### Task details
In the listing beneath this line, copy exactly the lines starting with the one containing "Task: Open the resilience4j-all link" and going on through the one containing "Image resolution: width=1331".
═══
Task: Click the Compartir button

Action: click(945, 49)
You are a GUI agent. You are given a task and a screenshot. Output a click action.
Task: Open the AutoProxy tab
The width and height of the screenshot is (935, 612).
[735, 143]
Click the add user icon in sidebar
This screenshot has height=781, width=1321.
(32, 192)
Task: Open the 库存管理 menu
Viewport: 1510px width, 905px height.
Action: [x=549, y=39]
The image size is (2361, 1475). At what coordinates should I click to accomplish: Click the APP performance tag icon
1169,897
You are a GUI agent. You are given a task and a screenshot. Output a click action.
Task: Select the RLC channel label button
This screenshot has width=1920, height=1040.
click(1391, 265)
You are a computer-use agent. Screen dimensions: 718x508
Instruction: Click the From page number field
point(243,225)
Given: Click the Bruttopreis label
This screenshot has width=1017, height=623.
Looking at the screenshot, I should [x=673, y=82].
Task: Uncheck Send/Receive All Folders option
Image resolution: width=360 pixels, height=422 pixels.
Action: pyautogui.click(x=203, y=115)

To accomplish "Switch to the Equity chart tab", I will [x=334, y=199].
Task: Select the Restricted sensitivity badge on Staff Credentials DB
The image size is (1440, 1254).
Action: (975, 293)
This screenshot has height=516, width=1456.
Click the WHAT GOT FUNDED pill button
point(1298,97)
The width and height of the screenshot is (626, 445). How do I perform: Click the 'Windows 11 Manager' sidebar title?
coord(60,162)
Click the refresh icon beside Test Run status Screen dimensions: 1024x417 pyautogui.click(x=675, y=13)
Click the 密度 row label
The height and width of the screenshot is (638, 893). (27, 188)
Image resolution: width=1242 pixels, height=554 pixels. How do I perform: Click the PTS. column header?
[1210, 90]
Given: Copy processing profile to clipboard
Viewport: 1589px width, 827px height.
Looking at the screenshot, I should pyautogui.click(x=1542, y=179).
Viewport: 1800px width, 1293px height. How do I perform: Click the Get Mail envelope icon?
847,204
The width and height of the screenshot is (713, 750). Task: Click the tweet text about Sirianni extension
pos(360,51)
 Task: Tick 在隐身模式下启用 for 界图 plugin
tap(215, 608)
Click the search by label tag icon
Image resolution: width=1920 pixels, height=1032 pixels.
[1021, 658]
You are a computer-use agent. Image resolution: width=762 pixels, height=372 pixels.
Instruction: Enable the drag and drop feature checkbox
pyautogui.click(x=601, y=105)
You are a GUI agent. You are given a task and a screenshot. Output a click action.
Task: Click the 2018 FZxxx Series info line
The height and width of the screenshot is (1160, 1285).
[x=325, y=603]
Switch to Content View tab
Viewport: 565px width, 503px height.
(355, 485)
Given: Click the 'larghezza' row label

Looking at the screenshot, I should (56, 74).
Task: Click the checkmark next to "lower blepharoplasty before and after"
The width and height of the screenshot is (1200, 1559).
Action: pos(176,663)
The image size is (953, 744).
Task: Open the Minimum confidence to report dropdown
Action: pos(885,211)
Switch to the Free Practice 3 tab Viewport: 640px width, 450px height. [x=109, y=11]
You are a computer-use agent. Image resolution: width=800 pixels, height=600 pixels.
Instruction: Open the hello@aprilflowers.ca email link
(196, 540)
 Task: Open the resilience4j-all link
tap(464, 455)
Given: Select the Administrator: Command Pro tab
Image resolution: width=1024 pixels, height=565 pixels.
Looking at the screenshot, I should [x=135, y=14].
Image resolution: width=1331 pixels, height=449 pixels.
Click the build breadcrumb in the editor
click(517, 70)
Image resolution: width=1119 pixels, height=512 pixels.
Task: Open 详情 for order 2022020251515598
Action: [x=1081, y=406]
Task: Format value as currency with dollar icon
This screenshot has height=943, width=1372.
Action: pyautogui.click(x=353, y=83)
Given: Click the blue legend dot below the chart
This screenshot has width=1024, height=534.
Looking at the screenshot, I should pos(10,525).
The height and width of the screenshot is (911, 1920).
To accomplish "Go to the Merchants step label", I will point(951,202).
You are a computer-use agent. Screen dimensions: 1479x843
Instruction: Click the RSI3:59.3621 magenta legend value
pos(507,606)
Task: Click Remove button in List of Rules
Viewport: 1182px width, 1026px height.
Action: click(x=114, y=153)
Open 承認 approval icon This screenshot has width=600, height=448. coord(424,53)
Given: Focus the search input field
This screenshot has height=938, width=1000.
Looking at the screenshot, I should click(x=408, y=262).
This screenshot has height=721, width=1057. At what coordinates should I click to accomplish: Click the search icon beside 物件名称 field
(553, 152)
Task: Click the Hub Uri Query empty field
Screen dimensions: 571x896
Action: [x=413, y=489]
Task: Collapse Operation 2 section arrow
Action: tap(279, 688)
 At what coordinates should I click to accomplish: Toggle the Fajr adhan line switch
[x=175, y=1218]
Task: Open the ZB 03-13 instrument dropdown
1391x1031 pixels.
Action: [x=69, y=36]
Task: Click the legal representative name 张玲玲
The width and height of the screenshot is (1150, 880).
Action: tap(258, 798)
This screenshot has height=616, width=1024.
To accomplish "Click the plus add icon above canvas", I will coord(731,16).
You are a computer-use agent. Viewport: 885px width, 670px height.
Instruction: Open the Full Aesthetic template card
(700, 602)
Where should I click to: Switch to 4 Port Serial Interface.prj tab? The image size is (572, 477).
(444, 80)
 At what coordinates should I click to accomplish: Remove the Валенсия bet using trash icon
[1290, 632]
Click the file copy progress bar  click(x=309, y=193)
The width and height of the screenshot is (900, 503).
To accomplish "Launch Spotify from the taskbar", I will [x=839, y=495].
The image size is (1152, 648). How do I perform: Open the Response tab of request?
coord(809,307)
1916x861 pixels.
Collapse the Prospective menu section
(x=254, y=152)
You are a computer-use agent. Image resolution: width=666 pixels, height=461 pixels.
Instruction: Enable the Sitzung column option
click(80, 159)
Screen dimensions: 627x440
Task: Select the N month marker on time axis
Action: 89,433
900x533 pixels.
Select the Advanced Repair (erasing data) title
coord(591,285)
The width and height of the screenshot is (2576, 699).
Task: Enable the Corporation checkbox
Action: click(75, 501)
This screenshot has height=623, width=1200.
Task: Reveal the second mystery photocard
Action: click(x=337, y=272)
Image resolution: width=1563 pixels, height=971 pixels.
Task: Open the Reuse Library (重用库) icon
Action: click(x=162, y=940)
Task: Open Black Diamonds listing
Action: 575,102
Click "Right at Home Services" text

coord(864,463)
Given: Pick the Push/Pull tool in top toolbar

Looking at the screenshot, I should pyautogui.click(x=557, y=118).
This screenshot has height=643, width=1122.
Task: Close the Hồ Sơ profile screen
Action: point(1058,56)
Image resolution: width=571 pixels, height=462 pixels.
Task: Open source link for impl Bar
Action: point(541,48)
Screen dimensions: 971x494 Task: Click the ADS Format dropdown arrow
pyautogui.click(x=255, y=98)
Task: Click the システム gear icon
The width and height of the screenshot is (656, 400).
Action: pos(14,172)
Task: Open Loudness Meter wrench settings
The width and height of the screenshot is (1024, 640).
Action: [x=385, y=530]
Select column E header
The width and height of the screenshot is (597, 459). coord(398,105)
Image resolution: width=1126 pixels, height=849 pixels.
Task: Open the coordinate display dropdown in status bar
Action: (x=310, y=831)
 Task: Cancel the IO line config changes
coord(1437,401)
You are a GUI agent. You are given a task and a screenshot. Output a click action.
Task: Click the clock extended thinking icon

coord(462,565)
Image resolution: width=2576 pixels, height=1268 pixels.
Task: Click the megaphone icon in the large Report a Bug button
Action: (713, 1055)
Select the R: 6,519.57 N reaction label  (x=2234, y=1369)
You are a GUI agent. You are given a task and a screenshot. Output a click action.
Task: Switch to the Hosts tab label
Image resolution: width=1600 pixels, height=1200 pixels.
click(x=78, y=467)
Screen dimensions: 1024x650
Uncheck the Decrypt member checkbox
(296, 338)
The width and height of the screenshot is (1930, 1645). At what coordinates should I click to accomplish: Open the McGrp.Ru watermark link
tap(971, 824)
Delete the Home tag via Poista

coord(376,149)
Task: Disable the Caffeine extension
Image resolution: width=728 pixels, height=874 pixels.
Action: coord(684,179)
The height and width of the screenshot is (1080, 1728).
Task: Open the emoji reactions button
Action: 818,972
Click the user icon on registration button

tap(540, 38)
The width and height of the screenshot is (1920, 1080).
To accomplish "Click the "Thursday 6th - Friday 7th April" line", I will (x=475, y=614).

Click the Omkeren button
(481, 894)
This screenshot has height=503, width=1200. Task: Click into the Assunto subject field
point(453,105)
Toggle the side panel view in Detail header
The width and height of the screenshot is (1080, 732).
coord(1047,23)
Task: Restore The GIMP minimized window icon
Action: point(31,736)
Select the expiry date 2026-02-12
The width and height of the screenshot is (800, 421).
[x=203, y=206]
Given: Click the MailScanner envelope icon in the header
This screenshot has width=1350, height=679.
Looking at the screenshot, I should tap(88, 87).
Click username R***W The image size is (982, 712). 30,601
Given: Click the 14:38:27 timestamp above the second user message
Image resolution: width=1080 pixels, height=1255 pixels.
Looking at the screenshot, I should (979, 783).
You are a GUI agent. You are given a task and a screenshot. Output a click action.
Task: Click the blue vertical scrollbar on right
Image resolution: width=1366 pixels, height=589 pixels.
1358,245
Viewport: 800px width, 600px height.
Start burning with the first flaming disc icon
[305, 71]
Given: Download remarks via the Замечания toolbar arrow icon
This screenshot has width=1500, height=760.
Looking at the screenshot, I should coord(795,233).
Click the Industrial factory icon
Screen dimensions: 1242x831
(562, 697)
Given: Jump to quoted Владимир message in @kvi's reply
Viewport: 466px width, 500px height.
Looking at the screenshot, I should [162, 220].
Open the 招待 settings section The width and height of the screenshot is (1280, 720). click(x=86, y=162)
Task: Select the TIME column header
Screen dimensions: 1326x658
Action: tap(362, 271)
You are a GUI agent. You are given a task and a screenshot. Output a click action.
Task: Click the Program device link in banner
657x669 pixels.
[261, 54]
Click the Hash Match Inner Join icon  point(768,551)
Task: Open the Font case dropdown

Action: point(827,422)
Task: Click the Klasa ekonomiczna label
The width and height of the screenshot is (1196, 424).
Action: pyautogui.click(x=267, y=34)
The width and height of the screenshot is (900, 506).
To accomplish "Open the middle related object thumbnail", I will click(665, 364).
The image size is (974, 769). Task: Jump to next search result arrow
═══
### Result
 Task: Open the resilience4j-all link
tap(464, 455)
Given: Select the Administrator: Command Pro tab
Image resolution: width=1024 pixels, height=565 pixels.
Looking at the screenshot, I should [x=135, y=14].
Image resolution: width=1331 pixels, height=449 pixels.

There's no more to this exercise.